* **Task instructions**: Add 84 to every coordinate in the answers of the listing below, and write out all of its lines again with the requests included. Leave the pictures out.

(Listing for locating text and on-screen items)
%%

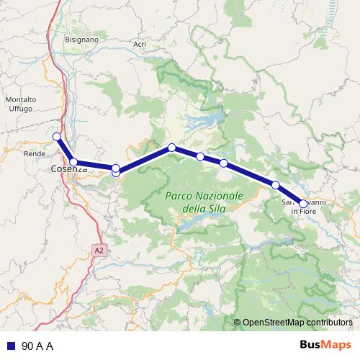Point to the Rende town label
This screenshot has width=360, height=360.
click(34, 153)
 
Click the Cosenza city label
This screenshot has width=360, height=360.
click(69, 169)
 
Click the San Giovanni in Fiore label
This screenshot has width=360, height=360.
click(305, 207)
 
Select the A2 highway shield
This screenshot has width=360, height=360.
click(99, 249)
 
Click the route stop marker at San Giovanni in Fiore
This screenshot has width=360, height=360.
click(303, 204)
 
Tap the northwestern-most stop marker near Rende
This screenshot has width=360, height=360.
click(57, 136)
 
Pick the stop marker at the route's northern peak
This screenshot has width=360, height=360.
click(172, 148)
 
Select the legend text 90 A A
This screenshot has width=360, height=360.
click(37, 346)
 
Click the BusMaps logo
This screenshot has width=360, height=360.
click(327, 345)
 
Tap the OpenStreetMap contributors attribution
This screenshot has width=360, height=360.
click(297, 323)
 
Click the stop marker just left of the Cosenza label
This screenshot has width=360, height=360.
click(73, 162)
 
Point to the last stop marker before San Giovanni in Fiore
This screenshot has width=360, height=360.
click(276, 185)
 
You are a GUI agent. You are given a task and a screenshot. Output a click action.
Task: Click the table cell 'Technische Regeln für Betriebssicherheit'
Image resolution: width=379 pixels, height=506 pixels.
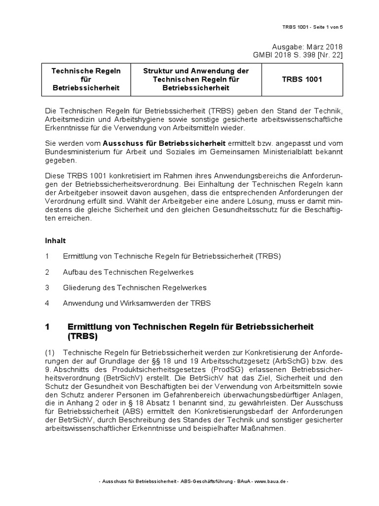pyautogui.click(x=86, y=79)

%%

* **Output for this exercise**:
Point to the Rende town label
This screenshot has width=360, height=360.
click(118, 237)
 
Click the Cosenza city label
This screenshot has width=360, height=360.
click(153, 253)
 
Click the San Giovanni in Fiore label
This screenshot has width=360, height=360.
click(389, 291)
 
Select the A2 highway shield
This screenshot has width=360, height=360.
click(183, 333)
 
Click the route stop marker at San Giovanni in Fiore
This screenshot has width=360, height=360.
click(387, 288)
 
Tap the northwestern-most stop marker near Rende
This screenshot has width=360, height=360.
click(141, 220)
 
Pick the stop marker at the route's northern peak
This screenshot has width=360, height=360.
click(256, 232)
 
Select the legend text 90 A A
This screenshot has width=360, height=360.
click(121, 430)
 
Click the BusMaps logo
This screenshot has width=360, height=360.
click(411, 429)
 
Tap the OpenStreetMap contributors attribution
This screenshot has width=360, height=360.
click(381, 407)
 
Click the stop marker just left of the Cosenza label
This screenshot has width=360, height=360.
click(157, 246)
 
Point to the last stop marker before San Giovanni in Fiore
This screenshot has width=360, height=360.
click(360, 269)
 
You are a GUI agent. You are given a task and a screenshot. Output a click action.
Task: Click the table cell 'Technische Regeln für Betriebssicherheit'
Image resolution: width=379 pixels, height=506 pixels.
pyautogui.click(x=170, y=163)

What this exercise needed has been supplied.